[INPUT FOR THIS TASK Boundary: Start]

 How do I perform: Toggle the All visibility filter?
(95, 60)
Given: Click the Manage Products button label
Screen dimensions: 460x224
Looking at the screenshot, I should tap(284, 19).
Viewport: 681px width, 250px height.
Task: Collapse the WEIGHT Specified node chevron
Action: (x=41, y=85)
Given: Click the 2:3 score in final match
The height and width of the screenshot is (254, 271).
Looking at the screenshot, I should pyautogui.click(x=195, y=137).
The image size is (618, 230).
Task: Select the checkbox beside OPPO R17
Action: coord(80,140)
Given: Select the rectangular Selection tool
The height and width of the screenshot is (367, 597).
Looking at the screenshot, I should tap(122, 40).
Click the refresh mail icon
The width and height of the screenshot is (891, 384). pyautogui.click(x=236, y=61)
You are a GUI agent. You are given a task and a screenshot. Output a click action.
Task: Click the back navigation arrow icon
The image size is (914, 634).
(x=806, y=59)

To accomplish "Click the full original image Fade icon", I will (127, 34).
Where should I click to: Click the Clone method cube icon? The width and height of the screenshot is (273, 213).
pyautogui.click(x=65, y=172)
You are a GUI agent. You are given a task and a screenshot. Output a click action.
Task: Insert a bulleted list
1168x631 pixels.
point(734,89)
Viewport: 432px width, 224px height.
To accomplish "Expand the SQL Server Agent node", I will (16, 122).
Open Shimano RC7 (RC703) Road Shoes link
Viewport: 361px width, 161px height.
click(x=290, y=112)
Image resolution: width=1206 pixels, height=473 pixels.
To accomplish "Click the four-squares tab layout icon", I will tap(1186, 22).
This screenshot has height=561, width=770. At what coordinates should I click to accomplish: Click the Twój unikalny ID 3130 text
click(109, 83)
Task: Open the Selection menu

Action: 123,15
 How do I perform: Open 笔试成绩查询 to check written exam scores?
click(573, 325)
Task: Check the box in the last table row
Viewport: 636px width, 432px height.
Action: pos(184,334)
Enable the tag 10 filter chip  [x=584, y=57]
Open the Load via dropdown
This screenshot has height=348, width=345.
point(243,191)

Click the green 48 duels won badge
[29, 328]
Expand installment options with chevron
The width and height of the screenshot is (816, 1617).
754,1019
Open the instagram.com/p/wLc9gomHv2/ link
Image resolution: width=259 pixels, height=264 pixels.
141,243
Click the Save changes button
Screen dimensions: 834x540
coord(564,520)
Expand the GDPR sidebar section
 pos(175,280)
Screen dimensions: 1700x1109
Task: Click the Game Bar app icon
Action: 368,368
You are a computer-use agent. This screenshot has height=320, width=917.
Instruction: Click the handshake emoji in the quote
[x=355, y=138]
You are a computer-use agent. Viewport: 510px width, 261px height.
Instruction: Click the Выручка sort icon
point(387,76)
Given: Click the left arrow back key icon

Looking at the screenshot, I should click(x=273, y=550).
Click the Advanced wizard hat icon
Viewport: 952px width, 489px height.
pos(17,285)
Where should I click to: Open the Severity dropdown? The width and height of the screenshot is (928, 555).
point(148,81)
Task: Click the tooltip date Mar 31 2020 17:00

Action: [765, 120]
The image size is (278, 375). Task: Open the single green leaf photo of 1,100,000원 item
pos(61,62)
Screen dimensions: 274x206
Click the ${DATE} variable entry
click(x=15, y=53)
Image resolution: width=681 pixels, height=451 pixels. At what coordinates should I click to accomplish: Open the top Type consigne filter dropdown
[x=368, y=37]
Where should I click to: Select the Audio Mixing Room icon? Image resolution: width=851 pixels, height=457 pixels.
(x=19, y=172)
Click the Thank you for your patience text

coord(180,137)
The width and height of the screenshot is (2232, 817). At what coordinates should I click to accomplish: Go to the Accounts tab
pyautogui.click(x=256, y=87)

[INPUT FOR THIS TASK Boundary: End]

> _TASK BRIEF_
The records need to be copied exactly, with no line left out.

> _RESULT OF THE TASK_
 How do I perform: Toggle the All visibility filter?
(95, 60)
Given: Click the Manage Products button label
Screen dimensions: 460x224
Looking at the screenshot, I should tap(284, 19).
Viewport: 681px width, 250px height.
Task: Collapse the WEIGHT Specified node chevron
Action: (x=41, y=85)
Given: Click the 2:3 score in final match
The height and width of the screenshot is (254, 271).
Looking at the screenshot, I should pyautogui.click(x=195, y=137).
The image size is (618, 230).
Task: Select the checkbox beside OPPO R17
Action: coord(80,140)
Given: Select the rectangular Selection tool
The height and width of the screenshot is (367, 597).
Looking at the screenshot, I should tap(122, 40).
Click the refresh mail icon
The width and height of the screenshot is (891, 384). pyautogui.click(x=236, y=61)
You are a GUI agent. You are given a task and a screenshot. Output a click action.
Task: Click the back navigation arrow icon
The image size is (914, 634).
(x=806, y=59)

To accomplish "Click the full original image Fade icon", I will (127, 34).
Where should I click to: Click the Clone method cube icon? The width and height of the screenshot is (273, 213).
pyautogui.click(x=65, y=172)
You are a GUI agent. You are given a task and a screenshot. Output a click action.
Task: Insert a bulleted list
1168x631 pixels.
point(734,89)
Viewport: 432px width, 224px height.
To accomplish "Expand the SQL Server Agent node", I will (16, 122).
Open Shimano RC7 (RC703) Road Shoes link
Viewport: 361px width, 161px height.
click(x=290, y=112)
Image resolution: width=1206 pixels, height=473 pixels.
To accomplish "Click the four-squares tab layout icon", I will tap(1186, 22).
This screenshot has height=561, width=770. At what coordinates should I click to accomplish: Click the Twój unikalny ID 3130 text
click(109, 83)
Task: Open the Selection menu

Action: 123,15
 How do I perform: Open 笔试成绩查询 to check written exam scores?
click(573, 325)
Task: Check the box in the last table row
Viewport: 636px width, 432px height.
Action: pos(184,334)
Enable the tag 10 filter chip  [x=584, y=57]
Open the Load via dropdown
This screenshot has height=348, width=345.
point(243,191)

Click the green 48 duels won badge
[29, 328]
Expand installment options with chevron
The width and height of the screenshot is (816, 1617).
754,1019
Open the instagram.com/p/wLc9gomHv2/ link
Image resolution: width=259 pixels, height=264 pixels.
141,243
Click the Save changes button
Screen dimensions: 834x540
coord(564,520)
Expand the GDPR sidebar section
 pos(175,280)
Screen dimensions: 1700x1109
Task: Click the Game Bar app icon
Action: 368,368
You are a computer-use agent. This screenshot has height=320, width=917.
Instruction: Click the handshake emoji in the quote
[x=355, y=138]
You are a computer-use agent. Viewport: 510px width, 261px height.
Instruction: Click the Выручка sort icon
point(387,76)
Given: Click the left arrow back key icon

Looking at the screenshot, I should click(x=273, y=550).
Click the Advanced wizard hat icon
Viewport: 952px width, 489px height.
pos(17,285)
Where should I click to: Open the Severity dropdown? The width and height of the screenshot is (928, 555).
point(148,81)
Task: Click the tooltip date Mar 31 2020 17:00

Action: [765, 120]
The image size is (278, 375). Task: Open the single green leaf photo of 1,100,000원 item
pos(61,62)
Screen dimensions: 274x206
Click the ${DATE} variable entry
click(x=15, y=53)
Image resolution: width=681 pixels, height=451 pixels. At what coordinates should I click to accomplish: Open the top Type consigne filter dropdown
[x=368, y=37]
Where should I click to: Select the Audio Mixing Room icon? Image resolution: width=851 pixels, height=457 pixels.
(x=19, y=172)
Click the Thank you for your patience text

coord(180,137)
The width and height of the screenshot is (2232, 817). At what coordinates should I click to accomplish: Go to the Accounts tab
pyautogui.click(x=256, y=87)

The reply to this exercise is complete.